Un velo di terrore sulla libertà

Non solo costume, ma anche un segno di sottomissione e d’inferiorità delle donne

di Davide Giacalone - 10 gennaio 2007

Le minacce di morte ricevute da Daniela Santanchè la costringono a vivere scortata, ma rendono meno liberi tutti noi. Trovare chi la minaccia e dedicargli l’attenzione della repressione è un dovere che abbiamo verso di lei, verso noi stessi e verso i molti islamici che sono persone civili. Ed è un dovere che abbiamo verso tutte le donne. Manifestata la solidarietà al parlamentare, è di queste che è bene parlare.
Il velo islamico può essere un costume, come la gonna o gli orecchini, ma è anche un segno di sottomissione, d’inferiorità. Se una donna sceglie liberamente d’indossarlo nessuno dovrebbe impedirglielo, fermo restando che ha l’obbligo di scoprire il volto (se intende vivere dalle nostre parti) ogni volta che sia necessario procedere ad una identificazione, ivi compreso l’ingresso in un albergo. Ma è il concetto di “libertà” a prestarsi a degli equivoci. Sono libere le donne che lo indossano in quanto appartenenti ad una comunità etnica? o perché così vuole il marito? E’ difficile fissare confini rigidissimi, magari descrivendoli in delle leggi, ma quel che segnalo è un terribile deficit di sensibilità civile, perché spesso il comune sentire può più delle norme. E’ incredibile che in un Paese che ha conquistato ai suoi cittadini, donne e uomini, la libertà dei costumi e delle scelte non si veda la protesta, composta ma durissima, contro chi non esita ad ammazzare una ragazza, figlia e sorella, sol perché riteneva di potersi comportare in modo eguale alle sue coetanee. E’ successo, purtroppo, l’episodio ha riguardato una famiglia d’immigrati islamici, e la mancata protesta non significa rispetto per quella famiglia, ma totale assenza di rispetto per quella povera ragazza. Dove sono le donne impegnate della sinistra, quelle che parlarono e spesso straparlarono dei “maschi padroni”? Le ascoltavamo talora con ironia, ma ne riconoscevamo il ruolo positivo. Sono scomparse, dileguate, forse si sono velate, nascoste, si sono arruolate fra le spose del poligamo e demenziale relativismo etico.
Nel mentre manca all’appello il mondo delle donne impegnate nella vita politica, naturalmente senza distinzione di schieramento, e nel mentre l’onorevole Santanchè corre dei rischi, non possiamo non guardare con speranza alle donne islamiche, specie quelle che vivono nei nostri paesi.
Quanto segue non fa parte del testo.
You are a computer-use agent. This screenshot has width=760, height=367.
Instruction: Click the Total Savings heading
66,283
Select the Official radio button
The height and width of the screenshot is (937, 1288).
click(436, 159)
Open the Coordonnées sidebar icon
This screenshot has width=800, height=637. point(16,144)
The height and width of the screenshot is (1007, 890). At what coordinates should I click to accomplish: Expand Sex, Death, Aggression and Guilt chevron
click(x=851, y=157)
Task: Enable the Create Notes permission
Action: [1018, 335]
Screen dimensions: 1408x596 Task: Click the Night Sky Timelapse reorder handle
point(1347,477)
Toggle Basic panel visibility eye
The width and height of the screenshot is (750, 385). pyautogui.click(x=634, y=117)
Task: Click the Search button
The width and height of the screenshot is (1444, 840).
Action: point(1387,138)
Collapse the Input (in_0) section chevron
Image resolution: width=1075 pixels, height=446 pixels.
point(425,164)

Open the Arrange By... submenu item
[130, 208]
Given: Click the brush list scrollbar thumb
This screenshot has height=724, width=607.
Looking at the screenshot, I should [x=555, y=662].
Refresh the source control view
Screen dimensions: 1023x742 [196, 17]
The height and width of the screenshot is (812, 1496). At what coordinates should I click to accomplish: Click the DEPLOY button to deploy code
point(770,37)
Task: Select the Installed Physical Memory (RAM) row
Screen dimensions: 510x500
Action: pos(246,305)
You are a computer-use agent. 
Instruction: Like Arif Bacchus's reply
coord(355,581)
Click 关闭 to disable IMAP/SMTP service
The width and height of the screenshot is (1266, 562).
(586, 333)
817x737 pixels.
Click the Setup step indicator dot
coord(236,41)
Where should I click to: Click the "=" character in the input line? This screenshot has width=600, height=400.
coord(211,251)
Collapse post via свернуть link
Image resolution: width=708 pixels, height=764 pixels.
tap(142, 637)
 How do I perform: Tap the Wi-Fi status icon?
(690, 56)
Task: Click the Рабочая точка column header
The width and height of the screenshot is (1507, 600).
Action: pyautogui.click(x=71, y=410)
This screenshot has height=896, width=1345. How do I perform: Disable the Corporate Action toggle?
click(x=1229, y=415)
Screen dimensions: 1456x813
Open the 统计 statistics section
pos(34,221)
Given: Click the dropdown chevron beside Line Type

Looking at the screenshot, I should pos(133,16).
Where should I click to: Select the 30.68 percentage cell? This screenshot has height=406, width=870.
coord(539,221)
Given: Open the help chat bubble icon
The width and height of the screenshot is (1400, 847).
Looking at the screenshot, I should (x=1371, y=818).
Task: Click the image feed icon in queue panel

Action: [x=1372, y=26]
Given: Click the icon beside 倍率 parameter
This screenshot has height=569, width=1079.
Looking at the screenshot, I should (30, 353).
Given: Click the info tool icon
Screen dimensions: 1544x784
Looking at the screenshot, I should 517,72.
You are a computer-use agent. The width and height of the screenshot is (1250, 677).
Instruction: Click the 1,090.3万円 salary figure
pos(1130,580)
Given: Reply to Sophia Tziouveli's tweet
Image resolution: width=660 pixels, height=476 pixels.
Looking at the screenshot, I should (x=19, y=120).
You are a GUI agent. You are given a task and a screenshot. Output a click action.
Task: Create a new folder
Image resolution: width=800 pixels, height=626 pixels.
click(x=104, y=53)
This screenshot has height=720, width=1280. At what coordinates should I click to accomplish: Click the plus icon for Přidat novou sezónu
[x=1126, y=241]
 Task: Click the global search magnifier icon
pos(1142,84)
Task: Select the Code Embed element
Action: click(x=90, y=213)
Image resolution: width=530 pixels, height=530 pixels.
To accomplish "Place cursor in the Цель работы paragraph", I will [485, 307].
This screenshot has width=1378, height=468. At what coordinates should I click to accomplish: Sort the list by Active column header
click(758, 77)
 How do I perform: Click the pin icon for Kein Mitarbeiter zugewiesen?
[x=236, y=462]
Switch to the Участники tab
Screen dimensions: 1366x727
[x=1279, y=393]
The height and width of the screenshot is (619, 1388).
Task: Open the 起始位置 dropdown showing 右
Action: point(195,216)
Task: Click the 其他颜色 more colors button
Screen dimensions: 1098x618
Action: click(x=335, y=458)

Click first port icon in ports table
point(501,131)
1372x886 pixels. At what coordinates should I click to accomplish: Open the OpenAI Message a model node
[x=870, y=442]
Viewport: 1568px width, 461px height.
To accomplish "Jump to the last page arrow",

Nessuno chiede loro di rinunciare ad alcunché delle loro convinzioni e del loro credo, cui, se vorranno, rinunceranno per loro conto (ed anche questa è una libertà da tutelare), ma di certo chiediamo loro di vivere pienamente la nostra condizione e di immaginare il meglio per le loro figlie e per i loro figli. Leggano la storia di quella ragazza siciliana, rapita e stuprata da quello che pensava di divenirne il suo legittimo sposo e che, togliendole l’“onore”, riteneva d’assicurarsi la via verso il matrimonio riparatore. Quella ragazza gli disse di no, e chiarì a tutti che se c’era un disonorato, quello era lui. Fu coraggiosa, quella ragazza di quaranta anni fa, ma il suo gesto fu possibile ed ebbe un gran successo perché il mondo che la circondava era già pronto ad accoglierlo.
Ecco, l’Italia è pronta ad accogliere le donne libere di ogni fede, e lo farà con ancor maggiore felicità se provenienti da Paesi lontani. Siano esse a farsi avanti.